**SELECTED PASSAGE:**
Maryland officials have set next year’s premium rates for individual and small-group market health insurance plans, but 2016 will also bring rate changes for hundreds of large employers, officials said.
That’s because the threshold for small-group coverage will change from having 50 or fewer employees to having 100 or fewer employees due to a provision of the Affordable Care Act.
A business with 75 employees, for example, will still be considered a large group in December but will become a small group – governed by a different price structure – on Jan. 1, said Maryland Insurance Commissioner Al Redmer Jr.
The change will impact 1,556 employers, some of whom could end up paying more for their coverage when they move to the small-group market and some of whom could pay less, according to the Maryland Insurance Administration.
While the administration sets a baseline rate for large-group insurance plans, the employers and carriers then negotiate the actual cost of each plan, based in part on the overall health of the group. A business with generally healthy employees who require little medical care will enjoy favorable pricing. But a business of the same size with a less healthy pool of employees that has incurred higher costs will face steeper premiums, Redmer said.
But moving these businesses to the small-group market will effectively level the playing field; there won’t be any difference in cost based on the health of the group.
This means a healthy group could end up paying more when it moves to the small-group market, but a less healthy group that has incurred higher premiums in the past could end up paying less, Redmer said.
The 2016 small-group and individual premium rate changes are an attempt to reduce an imbalance between the individual and small-group markets, officials said. The new rates, announced Friday, include substantial average increases for individual plans offered by CareFirst, the state’s largest insurer, but reductions for small-group plans offered by the carrier.
For decades, plans purchased on the small-group market have guaranteed coverage to consumers regardless of their current health or preexisting conditions, driving up premiums relative to individual market plans, which could deny coverage based on pre-existing conditions.
Once the Affordable Care Act guaranteed coverage on the individual market, identical plans could be purchased on the individual market at a lower price, prompting many employers to drop their small-group plans and send employees to the individual market.

**SUPPLIED MATERIAL:**
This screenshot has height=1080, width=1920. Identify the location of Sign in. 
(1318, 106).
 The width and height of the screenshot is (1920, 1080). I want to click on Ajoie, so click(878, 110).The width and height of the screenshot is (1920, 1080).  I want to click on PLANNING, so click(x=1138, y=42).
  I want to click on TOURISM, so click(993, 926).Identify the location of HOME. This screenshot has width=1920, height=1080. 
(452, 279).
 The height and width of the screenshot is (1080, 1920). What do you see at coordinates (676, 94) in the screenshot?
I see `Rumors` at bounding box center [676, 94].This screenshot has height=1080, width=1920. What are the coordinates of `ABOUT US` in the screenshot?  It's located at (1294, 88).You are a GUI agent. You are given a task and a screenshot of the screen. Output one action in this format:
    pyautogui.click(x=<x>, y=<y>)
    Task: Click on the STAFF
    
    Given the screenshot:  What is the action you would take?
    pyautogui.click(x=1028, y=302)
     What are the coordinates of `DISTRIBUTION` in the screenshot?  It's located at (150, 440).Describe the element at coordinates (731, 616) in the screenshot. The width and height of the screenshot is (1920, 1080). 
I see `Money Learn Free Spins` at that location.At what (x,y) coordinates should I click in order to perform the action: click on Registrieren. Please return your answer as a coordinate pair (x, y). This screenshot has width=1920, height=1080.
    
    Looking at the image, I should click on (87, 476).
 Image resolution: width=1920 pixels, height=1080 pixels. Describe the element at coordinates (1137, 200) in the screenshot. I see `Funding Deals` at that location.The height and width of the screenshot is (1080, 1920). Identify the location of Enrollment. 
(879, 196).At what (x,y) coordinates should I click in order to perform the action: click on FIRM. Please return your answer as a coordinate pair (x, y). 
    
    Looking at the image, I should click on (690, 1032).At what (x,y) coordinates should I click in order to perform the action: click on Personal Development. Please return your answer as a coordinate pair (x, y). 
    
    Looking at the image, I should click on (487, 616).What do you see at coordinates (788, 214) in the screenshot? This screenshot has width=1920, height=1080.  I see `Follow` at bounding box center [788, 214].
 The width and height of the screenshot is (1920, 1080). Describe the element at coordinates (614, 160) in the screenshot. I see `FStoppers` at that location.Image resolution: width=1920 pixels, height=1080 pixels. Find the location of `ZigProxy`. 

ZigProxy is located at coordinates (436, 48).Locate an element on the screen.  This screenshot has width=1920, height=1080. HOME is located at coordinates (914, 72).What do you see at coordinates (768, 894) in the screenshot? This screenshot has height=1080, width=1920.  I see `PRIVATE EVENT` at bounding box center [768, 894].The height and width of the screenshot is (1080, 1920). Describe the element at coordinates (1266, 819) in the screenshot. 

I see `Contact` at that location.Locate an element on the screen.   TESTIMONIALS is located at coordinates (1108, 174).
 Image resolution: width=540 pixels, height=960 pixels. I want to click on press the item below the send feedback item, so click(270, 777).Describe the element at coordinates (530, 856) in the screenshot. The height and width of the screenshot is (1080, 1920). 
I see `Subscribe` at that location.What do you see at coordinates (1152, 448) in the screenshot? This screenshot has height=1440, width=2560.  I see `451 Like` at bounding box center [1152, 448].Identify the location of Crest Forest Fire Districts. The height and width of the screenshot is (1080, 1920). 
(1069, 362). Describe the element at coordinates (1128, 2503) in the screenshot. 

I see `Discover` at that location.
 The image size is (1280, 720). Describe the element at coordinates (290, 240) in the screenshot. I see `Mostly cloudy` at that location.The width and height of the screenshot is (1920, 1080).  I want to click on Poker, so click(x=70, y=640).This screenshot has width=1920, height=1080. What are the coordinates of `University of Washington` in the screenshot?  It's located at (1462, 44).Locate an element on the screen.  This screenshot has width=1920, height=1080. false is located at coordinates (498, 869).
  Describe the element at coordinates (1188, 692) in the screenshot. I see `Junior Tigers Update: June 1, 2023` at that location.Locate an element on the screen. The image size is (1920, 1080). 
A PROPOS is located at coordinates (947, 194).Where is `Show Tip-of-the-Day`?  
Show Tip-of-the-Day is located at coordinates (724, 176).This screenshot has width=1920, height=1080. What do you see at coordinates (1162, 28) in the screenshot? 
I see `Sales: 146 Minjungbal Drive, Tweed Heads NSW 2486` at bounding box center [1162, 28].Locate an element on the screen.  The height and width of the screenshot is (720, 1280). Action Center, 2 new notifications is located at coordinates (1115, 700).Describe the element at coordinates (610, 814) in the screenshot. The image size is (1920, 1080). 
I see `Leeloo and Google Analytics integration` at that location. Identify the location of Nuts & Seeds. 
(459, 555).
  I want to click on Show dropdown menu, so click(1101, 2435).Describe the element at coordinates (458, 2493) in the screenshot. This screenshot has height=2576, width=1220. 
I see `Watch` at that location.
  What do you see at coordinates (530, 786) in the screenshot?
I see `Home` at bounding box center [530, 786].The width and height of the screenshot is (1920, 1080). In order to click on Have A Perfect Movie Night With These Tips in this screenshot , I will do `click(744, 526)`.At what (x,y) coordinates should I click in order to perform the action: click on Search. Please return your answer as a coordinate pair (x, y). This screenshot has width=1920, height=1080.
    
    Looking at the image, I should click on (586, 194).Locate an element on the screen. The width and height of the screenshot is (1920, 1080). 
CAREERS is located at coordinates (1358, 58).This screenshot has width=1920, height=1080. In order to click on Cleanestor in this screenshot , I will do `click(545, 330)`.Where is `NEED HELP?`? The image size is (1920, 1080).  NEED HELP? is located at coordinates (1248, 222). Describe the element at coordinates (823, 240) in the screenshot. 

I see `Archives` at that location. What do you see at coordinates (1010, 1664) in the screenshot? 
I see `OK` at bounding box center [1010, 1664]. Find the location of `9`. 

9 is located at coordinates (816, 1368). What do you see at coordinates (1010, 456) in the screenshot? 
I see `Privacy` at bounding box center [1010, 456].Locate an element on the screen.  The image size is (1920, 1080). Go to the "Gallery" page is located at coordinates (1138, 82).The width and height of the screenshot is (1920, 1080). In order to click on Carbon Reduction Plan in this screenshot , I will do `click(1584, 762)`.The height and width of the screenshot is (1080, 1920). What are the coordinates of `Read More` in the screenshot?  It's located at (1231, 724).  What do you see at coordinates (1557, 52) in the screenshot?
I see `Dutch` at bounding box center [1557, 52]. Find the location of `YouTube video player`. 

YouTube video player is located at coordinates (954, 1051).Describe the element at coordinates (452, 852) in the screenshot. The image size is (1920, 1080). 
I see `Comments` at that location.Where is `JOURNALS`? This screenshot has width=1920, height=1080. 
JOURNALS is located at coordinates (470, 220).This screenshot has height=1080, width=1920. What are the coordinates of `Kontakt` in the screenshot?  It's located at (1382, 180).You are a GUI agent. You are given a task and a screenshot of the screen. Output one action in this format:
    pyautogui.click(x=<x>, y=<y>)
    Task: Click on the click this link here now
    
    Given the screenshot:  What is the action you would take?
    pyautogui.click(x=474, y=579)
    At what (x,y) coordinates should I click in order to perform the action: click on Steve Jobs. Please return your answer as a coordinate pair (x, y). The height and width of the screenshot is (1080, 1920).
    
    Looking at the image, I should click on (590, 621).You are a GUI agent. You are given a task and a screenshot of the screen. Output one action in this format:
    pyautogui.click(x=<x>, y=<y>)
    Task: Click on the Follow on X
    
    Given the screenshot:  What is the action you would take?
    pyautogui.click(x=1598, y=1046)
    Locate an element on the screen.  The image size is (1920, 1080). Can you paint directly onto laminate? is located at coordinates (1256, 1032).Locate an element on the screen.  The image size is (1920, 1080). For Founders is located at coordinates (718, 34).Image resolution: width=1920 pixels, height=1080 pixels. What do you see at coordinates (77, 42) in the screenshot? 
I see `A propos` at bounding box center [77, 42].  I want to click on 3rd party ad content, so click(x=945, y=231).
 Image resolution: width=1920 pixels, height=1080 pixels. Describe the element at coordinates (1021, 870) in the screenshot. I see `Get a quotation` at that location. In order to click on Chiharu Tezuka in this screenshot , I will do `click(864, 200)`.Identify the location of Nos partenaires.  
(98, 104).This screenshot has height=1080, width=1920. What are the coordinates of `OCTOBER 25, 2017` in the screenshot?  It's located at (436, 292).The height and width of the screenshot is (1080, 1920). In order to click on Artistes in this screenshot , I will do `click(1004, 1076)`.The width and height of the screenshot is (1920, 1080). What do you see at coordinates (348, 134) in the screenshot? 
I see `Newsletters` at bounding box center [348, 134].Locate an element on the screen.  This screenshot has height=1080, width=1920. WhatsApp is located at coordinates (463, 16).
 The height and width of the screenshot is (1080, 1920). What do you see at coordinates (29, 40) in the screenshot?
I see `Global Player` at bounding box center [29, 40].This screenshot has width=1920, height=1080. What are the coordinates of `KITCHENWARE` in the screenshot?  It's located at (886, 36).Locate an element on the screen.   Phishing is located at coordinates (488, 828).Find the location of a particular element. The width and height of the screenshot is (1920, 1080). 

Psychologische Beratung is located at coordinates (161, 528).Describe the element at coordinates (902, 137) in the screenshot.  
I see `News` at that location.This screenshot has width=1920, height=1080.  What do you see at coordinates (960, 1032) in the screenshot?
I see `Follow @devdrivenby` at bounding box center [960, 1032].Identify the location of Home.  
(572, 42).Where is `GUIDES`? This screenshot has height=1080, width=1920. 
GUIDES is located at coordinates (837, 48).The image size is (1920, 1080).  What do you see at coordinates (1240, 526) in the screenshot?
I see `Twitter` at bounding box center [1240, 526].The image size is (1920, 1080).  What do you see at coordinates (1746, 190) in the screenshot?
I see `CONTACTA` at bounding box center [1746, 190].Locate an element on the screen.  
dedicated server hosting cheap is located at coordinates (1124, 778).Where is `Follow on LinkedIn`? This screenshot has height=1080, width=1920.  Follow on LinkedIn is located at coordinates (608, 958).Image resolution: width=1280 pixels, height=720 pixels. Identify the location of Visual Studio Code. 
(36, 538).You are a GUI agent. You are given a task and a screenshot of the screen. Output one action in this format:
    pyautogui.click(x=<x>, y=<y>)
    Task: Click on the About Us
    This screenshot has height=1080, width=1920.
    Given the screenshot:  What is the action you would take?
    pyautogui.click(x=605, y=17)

**ACTIONS TO TAKE:**
a – Repeat the Maryland insurance article word for word, everything from "That’s because the" down to "Maryland Insurance Administration.".
b – Pick up the Maryland insurance article after its last sentence and carry on writing it.

**ANSWERS FOR EACH ITEM:**
a –
That’s because the threshold for small-group coverage will change from having 50 or fewer employees to having 100 or fewer employees due to a provision of the Affordable Care Act.
A business with 75 employees, for example, will still be considered a large group in December but will become a small group – governed by a different price structure – on Jan. 1, said Maryland Insurance Commissioner Al Redmer Jr.
The change will impact 1,556 employers, some of whom could end up paying more for their coverage when they move to the small-group market and some of whom could pay less, according to the Maryland Insurance Administration.

b –
CareFirst CEO Chet Burrell told reporters Friday morning that the company had a shortfall of more than $100 million in the individual market last year, and the approved increase will go a long way toward making the rates adequate, Burrell said. If the increased premiums don’t end up covering the cost of care, the company will seek another increase next year, he said.
Burrell said the company wished it didn’t need to ask for an increase at all.
“The rates in the past, up until now, have not adequately covered the costs,” Burrell said. “The challenge is simply to cover the cost. We’re not looking to make a profit on it.”
Eleven carriers will be selling insurance on the small-group market in 2016, while eight will sell on the individual market.
The approved average rate changes for the individual market are:
- a 19.8 increase for CareFirst’s HMO plans and a 26 percent increase for its PPO plans; the company requested increases of 26.7 percent and 30.4 percent, respectively
- a 3.2 percent reduction for All Savers Insurance, the same as was requested by the company
- a 3.3 percent reduction for Cigna Health and Life Insurance; the company requested a 2.9 percent reduction
- a 9.5 percent increase for Evergreen Health Care; the company requested a 9.7 percent increase
- a 10 percent increase for Kaiser Foundation Health Plan of the Mid-Atlantic States; the company requested a 4.8 percent increase.
- a 0.5 percent increase for UnitedHealthCare of the Mid-Atlantic Inc., the same as was requested by the company.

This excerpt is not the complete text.